# Instruction
Reproduce the listing below without any changes, from the line with "Given: Open the Finder (default) app selector" to the line with "click(x=255, y=201)", and nothing else.

# Available records
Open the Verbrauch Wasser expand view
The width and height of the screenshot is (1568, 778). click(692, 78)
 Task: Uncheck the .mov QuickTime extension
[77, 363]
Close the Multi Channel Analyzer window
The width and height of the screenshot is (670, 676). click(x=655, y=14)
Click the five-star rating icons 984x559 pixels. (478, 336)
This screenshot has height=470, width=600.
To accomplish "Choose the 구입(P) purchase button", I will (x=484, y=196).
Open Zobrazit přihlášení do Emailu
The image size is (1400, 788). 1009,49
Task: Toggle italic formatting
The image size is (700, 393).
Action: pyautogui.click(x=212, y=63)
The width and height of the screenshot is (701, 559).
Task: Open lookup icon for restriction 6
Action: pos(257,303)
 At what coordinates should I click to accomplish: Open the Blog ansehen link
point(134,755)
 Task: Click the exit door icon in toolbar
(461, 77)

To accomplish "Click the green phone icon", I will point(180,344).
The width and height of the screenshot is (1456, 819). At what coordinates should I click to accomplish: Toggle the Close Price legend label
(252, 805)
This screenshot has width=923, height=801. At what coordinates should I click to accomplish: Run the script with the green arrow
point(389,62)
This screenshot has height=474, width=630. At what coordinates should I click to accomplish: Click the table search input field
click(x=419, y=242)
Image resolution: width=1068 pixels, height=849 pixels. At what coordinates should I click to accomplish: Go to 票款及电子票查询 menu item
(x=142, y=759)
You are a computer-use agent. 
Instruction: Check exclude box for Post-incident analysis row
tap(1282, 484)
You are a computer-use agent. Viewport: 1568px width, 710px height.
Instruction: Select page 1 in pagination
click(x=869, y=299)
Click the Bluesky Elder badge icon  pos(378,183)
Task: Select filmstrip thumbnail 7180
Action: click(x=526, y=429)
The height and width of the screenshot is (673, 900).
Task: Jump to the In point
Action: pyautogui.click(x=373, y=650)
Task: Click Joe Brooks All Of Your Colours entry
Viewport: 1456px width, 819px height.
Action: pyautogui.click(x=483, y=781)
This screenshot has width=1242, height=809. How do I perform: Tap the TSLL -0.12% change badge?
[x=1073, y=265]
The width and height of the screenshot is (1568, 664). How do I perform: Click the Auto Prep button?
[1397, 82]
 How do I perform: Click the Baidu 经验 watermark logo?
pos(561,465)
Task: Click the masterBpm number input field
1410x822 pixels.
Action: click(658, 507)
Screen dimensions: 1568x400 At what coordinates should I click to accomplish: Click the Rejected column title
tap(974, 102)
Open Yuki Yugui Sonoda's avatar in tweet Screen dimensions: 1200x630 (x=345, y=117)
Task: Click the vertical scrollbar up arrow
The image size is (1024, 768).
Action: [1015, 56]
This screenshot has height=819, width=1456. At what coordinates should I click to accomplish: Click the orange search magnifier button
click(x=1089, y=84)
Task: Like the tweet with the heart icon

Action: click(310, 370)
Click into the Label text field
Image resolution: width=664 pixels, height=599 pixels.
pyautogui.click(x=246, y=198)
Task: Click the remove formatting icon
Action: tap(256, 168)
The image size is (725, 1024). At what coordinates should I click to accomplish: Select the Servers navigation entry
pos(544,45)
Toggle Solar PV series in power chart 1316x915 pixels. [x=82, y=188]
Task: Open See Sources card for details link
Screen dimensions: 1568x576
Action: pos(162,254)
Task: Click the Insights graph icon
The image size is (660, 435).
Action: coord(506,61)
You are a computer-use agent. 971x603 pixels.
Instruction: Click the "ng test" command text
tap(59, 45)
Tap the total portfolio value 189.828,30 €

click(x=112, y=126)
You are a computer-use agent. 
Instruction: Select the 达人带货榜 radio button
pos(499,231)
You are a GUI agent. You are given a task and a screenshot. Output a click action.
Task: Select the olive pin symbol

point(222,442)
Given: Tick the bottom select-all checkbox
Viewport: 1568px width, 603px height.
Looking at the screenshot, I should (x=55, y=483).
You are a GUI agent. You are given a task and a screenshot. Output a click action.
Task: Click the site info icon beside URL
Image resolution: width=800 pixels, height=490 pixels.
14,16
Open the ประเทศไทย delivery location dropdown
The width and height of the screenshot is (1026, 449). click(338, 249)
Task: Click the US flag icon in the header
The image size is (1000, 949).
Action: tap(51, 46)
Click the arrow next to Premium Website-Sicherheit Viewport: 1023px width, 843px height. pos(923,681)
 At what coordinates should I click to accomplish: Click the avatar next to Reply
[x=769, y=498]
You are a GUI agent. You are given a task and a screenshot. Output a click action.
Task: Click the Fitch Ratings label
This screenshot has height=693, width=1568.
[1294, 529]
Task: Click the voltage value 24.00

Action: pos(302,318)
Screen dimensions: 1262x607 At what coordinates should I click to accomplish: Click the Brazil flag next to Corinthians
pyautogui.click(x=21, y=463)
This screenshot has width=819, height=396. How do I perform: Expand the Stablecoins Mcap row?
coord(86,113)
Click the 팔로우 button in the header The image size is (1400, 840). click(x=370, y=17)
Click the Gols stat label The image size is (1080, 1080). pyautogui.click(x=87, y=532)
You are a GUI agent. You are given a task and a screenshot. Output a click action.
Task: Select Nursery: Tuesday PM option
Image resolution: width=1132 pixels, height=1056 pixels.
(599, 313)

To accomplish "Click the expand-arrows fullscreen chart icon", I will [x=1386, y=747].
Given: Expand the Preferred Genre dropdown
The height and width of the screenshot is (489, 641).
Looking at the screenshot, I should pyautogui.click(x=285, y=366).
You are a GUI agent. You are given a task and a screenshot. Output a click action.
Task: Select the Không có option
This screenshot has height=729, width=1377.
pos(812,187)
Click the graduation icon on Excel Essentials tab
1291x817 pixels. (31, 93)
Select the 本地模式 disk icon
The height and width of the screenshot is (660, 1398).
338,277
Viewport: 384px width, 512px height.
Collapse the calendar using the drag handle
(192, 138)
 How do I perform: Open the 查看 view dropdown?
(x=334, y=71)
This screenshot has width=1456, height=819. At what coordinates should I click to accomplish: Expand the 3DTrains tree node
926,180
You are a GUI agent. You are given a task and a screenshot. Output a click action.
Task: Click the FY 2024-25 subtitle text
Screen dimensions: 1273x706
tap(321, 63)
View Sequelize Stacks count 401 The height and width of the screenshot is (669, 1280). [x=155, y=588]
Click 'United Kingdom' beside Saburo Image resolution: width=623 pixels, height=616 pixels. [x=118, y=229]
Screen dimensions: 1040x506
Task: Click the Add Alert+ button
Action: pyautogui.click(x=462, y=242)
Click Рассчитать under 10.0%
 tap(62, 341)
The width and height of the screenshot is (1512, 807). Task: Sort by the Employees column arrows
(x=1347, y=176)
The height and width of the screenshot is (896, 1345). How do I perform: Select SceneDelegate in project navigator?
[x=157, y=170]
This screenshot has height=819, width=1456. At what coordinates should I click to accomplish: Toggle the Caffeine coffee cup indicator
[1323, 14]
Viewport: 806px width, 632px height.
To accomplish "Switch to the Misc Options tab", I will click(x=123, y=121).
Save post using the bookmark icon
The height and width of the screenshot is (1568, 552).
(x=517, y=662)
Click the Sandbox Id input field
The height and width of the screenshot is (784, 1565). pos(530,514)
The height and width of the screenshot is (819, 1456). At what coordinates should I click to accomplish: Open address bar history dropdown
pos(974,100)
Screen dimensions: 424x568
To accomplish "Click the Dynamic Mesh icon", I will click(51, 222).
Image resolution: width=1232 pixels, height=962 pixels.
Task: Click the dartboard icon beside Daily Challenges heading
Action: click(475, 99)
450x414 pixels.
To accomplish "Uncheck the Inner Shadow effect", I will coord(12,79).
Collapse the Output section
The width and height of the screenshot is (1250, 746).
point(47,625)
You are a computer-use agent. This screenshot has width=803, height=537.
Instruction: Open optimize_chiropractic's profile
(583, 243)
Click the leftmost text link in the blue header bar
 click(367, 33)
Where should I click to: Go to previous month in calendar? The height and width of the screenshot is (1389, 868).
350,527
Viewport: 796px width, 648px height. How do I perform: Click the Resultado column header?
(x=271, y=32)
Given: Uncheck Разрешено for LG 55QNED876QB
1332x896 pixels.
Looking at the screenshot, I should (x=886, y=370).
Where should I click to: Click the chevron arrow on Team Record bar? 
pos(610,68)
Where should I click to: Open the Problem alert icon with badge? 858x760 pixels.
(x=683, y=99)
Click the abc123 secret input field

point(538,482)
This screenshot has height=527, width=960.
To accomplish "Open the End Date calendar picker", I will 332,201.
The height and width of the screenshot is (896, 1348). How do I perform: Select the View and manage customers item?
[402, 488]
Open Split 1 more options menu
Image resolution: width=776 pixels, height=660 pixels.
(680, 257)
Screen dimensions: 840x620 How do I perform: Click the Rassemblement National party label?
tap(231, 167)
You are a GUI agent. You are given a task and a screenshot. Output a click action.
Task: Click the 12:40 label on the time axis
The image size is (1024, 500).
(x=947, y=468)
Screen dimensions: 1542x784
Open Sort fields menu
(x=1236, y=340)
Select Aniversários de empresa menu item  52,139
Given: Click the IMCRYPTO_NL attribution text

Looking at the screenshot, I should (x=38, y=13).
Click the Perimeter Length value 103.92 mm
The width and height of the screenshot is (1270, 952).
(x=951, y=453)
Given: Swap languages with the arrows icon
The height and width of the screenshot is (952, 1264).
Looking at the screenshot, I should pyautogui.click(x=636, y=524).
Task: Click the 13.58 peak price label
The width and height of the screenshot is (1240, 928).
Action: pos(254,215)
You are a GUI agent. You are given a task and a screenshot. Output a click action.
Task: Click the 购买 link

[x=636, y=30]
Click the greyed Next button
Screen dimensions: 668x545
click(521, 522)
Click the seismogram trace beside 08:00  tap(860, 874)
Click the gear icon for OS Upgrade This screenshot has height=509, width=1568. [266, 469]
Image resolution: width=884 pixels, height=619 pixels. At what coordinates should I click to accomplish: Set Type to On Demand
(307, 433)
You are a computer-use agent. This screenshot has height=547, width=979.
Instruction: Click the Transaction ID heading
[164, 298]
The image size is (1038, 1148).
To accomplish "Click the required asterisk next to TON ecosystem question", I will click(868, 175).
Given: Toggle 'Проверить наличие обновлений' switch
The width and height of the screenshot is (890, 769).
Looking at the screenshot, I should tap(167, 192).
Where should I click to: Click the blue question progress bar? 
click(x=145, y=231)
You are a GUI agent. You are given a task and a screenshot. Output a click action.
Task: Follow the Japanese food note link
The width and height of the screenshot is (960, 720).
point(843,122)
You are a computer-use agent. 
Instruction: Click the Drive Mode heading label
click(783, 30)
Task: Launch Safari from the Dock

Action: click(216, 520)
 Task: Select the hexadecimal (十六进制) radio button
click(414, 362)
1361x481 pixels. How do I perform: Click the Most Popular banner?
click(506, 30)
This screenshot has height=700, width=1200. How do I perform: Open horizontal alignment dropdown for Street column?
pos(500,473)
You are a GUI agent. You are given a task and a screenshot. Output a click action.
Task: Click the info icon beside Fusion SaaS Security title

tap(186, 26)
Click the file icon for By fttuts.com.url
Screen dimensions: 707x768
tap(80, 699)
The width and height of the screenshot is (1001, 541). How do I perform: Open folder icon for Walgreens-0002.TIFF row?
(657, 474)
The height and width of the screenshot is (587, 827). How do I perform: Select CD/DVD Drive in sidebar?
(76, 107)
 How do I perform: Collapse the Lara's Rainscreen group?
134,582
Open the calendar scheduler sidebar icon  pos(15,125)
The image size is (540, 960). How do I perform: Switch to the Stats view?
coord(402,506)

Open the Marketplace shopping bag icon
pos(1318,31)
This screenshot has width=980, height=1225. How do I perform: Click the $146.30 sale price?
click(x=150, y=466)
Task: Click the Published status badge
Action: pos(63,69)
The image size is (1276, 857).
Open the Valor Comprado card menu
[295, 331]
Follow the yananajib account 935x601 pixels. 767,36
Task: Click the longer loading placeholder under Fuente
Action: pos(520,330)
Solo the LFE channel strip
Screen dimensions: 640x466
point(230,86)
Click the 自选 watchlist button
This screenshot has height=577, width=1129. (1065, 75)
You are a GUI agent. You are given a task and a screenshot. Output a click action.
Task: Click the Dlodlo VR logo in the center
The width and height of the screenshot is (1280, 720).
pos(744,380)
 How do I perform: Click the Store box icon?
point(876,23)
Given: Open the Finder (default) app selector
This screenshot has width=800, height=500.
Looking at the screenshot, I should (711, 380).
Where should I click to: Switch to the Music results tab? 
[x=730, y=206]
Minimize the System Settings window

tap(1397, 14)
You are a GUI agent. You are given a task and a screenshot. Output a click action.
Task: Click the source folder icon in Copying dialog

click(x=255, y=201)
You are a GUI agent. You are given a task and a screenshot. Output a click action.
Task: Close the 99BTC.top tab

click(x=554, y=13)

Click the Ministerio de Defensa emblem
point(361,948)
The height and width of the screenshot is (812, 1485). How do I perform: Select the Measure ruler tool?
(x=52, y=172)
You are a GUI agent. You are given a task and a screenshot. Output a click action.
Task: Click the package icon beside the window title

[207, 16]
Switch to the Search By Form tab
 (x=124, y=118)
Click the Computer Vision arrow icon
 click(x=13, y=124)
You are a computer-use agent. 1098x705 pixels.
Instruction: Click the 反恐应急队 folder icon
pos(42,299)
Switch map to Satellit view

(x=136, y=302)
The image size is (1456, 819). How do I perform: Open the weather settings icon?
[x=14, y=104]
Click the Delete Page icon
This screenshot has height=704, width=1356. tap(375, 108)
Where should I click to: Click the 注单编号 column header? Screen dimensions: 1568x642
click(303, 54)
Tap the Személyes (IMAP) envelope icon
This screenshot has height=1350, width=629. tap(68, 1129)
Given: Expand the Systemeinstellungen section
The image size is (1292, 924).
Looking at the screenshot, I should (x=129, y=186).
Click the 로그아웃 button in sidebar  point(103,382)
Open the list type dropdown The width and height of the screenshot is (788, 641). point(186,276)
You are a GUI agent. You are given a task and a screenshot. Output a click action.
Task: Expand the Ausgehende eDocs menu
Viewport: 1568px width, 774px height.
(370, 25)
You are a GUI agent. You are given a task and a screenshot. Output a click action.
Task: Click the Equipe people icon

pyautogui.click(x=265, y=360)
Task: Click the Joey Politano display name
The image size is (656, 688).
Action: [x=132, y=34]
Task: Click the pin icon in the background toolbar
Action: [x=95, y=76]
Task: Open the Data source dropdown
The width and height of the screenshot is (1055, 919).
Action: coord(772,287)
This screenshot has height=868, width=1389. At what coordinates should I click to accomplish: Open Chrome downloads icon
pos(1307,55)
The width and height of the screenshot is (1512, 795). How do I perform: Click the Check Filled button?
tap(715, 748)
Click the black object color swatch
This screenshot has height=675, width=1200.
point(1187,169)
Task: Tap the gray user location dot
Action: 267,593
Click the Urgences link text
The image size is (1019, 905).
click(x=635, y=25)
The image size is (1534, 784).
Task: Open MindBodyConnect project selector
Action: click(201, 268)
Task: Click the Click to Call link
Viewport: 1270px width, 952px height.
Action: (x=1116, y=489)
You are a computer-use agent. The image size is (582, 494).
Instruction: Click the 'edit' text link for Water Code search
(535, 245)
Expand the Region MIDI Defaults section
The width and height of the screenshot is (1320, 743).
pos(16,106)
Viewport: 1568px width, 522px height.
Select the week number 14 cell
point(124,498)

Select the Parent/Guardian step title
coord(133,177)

# Exercise response
Given: Open the Finder (default) app selector
This screenshot has width=800, height=500.
Looking at the screenshot, I should (711, 380).
Where should I click to: Switch to the Music results tab? 
[x=730, y=206]
Minimize the System Settings window

tap(1397, 14)
You are a GUI agent. You are given a task and a screenshot. Output a click action.
Task: Click the source folder icon in Copying dialog

click(x=255, y=201)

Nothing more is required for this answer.